§ Brief
Can you echo every line of the data below word for word, changing nothing?

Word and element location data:
--- Begin ---
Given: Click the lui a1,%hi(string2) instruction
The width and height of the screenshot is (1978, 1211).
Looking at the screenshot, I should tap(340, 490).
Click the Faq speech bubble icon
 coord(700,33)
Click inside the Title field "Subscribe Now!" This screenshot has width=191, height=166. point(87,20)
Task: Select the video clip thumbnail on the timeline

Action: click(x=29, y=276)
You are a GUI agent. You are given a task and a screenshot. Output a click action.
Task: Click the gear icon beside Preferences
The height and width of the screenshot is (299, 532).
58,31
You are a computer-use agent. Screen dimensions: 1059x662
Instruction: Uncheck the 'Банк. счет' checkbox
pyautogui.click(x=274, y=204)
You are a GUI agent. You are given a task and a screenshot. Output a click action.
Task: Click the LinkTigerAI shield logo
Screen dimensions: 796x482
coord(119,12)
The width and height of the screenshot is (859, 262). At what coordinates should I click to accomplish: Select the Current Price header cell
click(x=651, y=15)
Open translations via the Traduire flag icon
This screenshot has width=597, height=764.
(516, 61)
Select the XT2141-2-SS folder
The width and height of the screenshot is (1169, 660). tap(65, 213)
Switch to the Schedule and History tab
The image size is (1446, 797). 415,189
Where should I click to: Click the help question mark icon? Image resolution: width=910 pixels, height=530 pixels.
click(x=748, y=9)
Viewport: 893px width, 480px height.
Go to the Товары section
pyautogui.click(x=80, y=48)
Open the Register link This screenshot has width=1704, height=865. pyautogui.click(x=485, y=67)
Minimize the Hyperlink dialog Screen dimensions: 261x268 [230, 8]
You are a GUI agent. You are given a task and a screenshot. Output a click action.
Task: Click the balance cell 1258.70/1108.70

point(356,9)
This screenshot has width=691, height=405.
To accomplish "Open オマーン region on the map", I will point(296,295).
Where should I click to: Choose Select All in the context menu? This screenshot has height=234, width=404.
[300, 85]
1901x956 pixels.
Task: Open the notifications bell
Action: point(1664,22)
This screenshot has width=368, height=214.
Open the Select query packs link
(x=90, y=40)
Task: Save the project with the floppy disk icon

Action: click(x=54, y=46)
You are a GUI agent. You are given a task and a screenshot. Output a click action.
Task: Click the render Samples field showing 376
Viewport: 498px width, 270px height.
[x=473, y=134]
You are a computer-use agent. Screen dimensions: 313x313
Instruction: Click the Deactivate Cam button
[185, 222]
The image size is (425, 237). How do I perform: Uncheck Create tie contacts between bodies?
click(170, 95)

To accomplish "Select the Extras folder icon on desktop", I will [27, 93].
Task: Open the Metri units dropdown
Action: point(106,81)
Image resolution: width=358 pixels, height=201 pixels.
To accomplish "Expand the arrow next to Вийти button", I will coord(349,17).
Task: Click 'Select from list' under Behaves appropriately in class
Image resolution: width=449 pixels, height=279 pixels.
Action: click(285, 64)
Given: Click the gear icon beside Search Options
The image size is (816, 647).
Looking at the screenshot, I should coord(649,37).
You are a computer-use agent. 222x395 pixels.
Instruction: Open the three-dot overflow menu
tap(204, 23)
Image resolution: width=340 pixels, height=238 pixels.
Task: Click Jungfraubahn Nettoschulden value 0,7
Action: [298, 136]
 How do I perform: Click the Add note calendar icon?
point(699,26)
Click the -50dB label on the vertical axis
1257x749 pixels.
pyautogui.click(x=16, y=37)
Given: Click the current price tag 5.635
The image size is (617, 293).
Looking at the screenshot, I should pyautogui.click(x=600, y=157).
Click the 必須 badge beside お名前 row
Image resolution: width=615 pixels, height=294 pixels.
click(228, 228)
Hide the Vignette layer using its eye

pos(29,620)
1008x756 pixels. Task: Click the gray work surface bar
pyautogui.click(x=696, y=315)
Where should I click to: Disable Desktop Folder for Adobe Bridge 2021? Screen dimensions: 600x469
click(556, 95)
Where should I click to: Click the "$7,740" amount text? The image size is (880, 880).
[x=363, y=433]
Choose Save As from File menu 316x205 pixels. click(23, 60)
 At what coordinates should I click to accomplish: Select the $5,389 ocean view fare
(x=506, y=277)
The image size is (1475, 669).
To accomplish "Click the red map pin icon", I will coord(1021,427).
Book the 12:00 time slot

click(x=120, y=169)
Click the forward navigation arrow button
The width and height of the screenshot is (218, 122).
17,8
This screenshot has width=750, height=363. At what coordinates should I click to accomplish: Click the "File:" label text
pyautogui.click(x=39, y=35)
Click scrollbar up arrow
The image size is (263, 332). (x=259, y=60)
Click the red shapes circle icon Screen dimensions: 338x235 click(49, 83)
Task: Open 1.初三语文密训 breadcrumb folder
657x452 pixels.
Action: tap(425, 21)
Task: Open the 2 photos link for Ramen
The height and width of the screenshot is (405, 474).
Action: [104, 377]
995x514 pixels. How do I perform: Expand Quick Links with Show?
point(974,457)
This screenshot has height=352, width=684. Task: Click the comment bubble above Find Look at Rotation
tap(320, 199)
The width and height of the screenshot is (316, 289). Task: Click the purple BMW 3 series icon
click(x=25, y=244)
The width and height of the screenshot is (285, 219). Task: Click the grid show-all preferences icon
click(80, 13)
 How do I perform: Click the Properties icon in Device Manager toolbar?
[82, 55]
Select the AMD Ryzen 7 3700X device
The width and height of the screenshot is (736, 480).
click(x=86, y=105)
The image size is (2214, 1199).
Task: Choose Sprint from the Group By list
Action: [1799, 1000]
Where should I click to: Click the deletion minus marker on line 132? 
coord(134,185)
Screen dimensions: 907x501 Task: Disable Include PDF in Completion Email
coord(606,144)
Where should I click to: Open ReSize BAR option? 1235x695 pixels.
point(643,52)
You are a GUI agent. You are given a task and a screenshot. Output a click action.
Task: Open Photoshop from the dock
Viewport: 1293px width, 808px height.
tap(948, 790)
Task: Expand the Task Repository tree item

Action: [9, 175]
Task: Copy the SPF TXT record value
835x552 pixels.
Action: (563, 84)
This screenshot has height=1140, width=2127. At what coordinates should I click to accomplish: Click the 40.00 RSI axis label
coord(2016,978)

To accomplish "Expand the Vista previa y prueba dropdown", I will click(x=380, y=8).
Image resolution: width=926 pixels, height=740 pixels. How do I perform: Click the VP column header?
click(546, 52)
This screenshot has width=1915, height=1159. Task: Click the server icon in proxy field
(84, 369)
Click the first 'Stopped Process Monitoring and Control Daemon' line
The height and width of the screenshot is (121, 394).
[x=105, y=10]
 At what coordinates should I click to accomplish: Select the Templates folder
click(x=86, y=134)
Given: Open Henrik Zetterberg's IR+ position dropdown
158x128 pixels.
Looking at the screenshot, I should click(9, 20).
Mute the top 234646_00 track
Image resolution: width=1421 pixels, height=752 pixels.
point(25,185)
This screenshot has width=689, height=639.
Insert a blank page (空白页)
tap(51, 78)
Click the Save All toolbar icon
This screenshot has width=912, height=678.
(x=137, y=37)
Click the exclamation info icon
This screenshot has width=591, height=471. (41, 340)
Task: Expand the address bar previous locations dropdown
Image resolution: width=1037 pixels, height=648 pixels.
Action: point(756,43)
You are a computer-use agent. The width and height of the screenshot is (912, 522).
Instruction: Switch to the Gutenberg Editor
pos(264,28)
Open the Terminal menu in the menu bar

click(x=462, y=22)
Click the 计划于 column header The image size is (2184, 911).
--- End ---
§ Task response
Given: Click the lui a1,%hi(string2) instruction
The width and height of the screenshot is (1978, 1211).
Looking at the screenshot, I should tap(340, 490).
Click the Faq speech bubble icon
 coord(700,33)
Click inside the Title field "Subscribe Now!" This screenshot has width=191, height=166. point(87,20)
Task: Select the video clip thumbnail on the timeline

Action: click(x=29, y=276)
You are a GUI agent. You are given a task and a screenshot. Output a click action.
Task: Click the gear icon beside Preferences
The height and width of the screenshot is (299, 532).
58,31
You are a computer-use agent. Screen dimensions: 1059x662
Instruction: Uncheck the 'Банк. счет' checkbox
pyautogui.click(x=274, y=204)
You are a GUI agent. You are given a task and a screenshot. Output a click action.
Task: Click the LinkTigerAI shield logo
Screen dimensions: 796x482
coord(119,12)
The width and height of the screenshot is (859, 262). At what coordinates should I click to accomplish: Select the Current Price header cell
click(x=651, y=15)
Open translations via the Traduire flag icon
This screenshot has width=597, height=764.
(516, 61)
Select the XT2141-2-SS folder
The width and height of the screenshot is (1169, 660). tap(65, 213)
Switch to the Schedule and History tab
The image size is (1446, 797). 415,189
Where should I click to: Click the help question mark icon? Image resolution: width=910 pixels, height=530 pixels.
click(x=748, y=9)
Viewport: 893px width, 480px height.
Go to the Товары section
pyautogui.click(x=80, y=48)
Open the Register link This screenshot has width=1704, height=865. pyautogui.click(x=485, y=67)
Minimize the Hyperlink dialog Screen dimensions: 261x268 [230, 8]
You are a GUI agent. You are given a task and a screenshot. Output a click action.
Task: Click the balance cell 1258.70/1108.70

point(356,9)
This screenshot has width=691, height=405.
To accomplish "Open オマーン region on the map", I will point(296,295).
Where should I click to: Choose Select All in the context menu? This screenshot has height=234, width=404.
[300, 85]
1901x956 pixels.
Task: Open the notifications bell
Action: point(1664,22)
This screenshot has width=368, height=214.
Open the Select query packs link
(x=90, y=40)
Task: Save the project with the floppy disk icon

Action: click(x=54, y=46)
You are a GUI agent. You are given a task and a screenshot. Output a click action.
Task: Click the render Samples field showing 376
Viewport: 498px width, 270px height.
[x=473, y=134]
You are a computer-use agent. Screen dimensions: 313x313
Instruction: Click the Deactivate Cam button
[185, 222]
The image size is (425, 237). How do I perform: Uncheck Create tie contacts between bodies?
click(170, 95)

To accomplish "Select the Extras folder icon on desktop", I will [27, 93].
Task: Open the Metri units dropdown
Action: point(106,81)
Image resolution: width=358 pixels, height=201 pixels.
To accomplish "Expand the arrow next to Вийти button", I will coord(349,17).
Task: Click 'Select from list' under Behaves appropriately in class
Image resolution: width=449 pixels, height=279 pixels.
Action: click(285, 64)
Given: Click the gear icon beside Search Options
The image size is (816, 647).
Looking at the screenshot, I should coord(649,37).
You are a computer-use agent. 222x395 pixels.
Instruction: Open the three-dot overflow menu
tap(204, 23)
Image resolution: width=340 pixels, height=238 pixels.
Task: Click Jungfraubahn Nettoschulden value 0,7
Action: [298, 136]
 How do I perform: Click the Add note calendar icon?
point(699,26)
Click the -50dB label on the vertical axis
1257x749 pixels.
pyautogui.click(x=16, y=37)
Given: Click the current price tag 5.635
The image size is (617, 293).
Looking at the screenshot, I should pyautogui.click(x=600, y=157).
Click the 必須 badge beside お名前 row
Image resolution: width=615 pixels, height=294 pixels.
click(228, 228)
Hide the Vignette layer using its eye

pos(29,620)
1008x756 pixels. Task: Click the gray work surface bar
pyautogui.click(x=696, y=315)
Where should I click to: Disable Desktop Folder for Adobe Bridge 2021? Screen dimensions: 600x469
click(556, 95)
Where should I click to: Click the "$7,740" amount text? The image size is (880, 880).
[x=363, y=433]
Choose Save As from File menu 316x205 pixels. click(23, 60)
 At what coordinates should I click to accomplish: Select the $5,389 ocean view fare
(x=506, y=277)
The image size is (1475, 669).
To accomplish "Click the red map pin icon", I will coord(1021,427).
Book the 12:00 time slot

click(x=120, y=169)
Click the forward navigation arrow button
The width and height of the screenshot is (218, 122).
17,8
This screenshot has width=750, height=363. At what coordinates should I click to accomplish: Click the "File:" label text
pyautogui.click(x=39, y=35)
Click scrollbar up arrow
The image size is (263, 332). (x=259, y=60)
Click the red shapes circle icon Screen dimensions: 338x235 click(49, 83)
Task: Open 1.初三语文密训 breadcrumb folder
657x452 pixels.
Action: tap(425, 21)
Task: Open the 2 photos link for Ramen
The height and width of the screenshot is (405, 474).
Action: [104, 377]
995x514 pixels. How do I perform: Expand Quick Links with Show?
point(974,457)
This screenshot has height=352, width=684. Task: Click the comment bubble above Find Look at Rotation
tap(320, 199)
The width and height of the screenshot is (316, 289). Task: Click the purple BMW 3 series icon
click(x=25, y=244)
The width and height of the screenshot is (285, 219). Task: Click the grid show-all preferences icon
click(80, 13)
 How do I perform: Click the Properties icon in Device Manager toolbar?
[82, 55]
Select the AMD Ryzen 7 3700X device
The width and height of the screenshot is (736, 480).
click(x=86, y=105)
The image size is (2214, 1199).
Task: Choose Sprint from the Group By list
Action: [1799, 1000]
Where should I click to: Click the deletion minus marker on line 132? 
coord(134,185)
Screen dimensions: 907x501 Task: Disable Include PDF in Completion Email
coord(606,144)
Where should I click to: Open ReSize BAR option? 1235x695 pixels.
point(643,52)
You are a GUI agent. You are given a task and a screenshot. Output a click action.
Task: Open Photoshop from the dock
Viewport: 1293px width, 808px height.
tap(948, 790)
Task: Expand the Task Repository tree item

Action: [9, 175]
Task: Copy the SPF TXT record value
835x552 pixels.
Action: (563, 84)
This screenshot has height=1140, width=2127. At what coordinates should I click to accomplish: Click the 40.00 RSI axis label
coord(2016,978)

To accomplish "Expand the Vista previa y prueba dropdown", I will click(x=380, y=8).
Image resolution: width=926 pixels, height=740 pixels. How do I perform: Click the VP column header?
click(546, 52)
This screenshot has width=1915, height=1159. Task: Click the server icon in proxy field
(84, 369)
Click the first 'Stopped Process Monitoring and Control Daemon' line
The height and width of the screenshot is (121, 394).
[x=105, y=10]
 At what coordinates should I click to accomplish: Select the Templates folder
click(x=86, y=134)
Given: Open Henrik Zetterberg's IR+ position dropdown
158x128 pixels.
Looking at the screenshot, I should click(9, 20).
Mute the top 234646_00 track
Image resolution: width=1421 pixels, height=752 pixels.
point(25,185)
This screenshot has width=689, height=639.
Insert a blank page (空白页)
tap(51, 78)
Click the Save All toolbar icon
This screenshot has width=912, height=678.
(x=137, y=37)
Click the exclamation info icon
This screenshot has width=591, height=471. (41, 340)
Task: Expand the address bar previous locations dropdown
Image resolution: width=1037 pixels, height=648 pixels.
Action: point(756,43)
You are a computer-use agent. The width and height of the screenshot is (912, 522).
Instruction: Switch to the Gutenberg Editor
pos(264,28)
Open the Terminal menu in the menu bar

click(x=462, y=22)
Click the 计划于 column header The image size is (2184, 911).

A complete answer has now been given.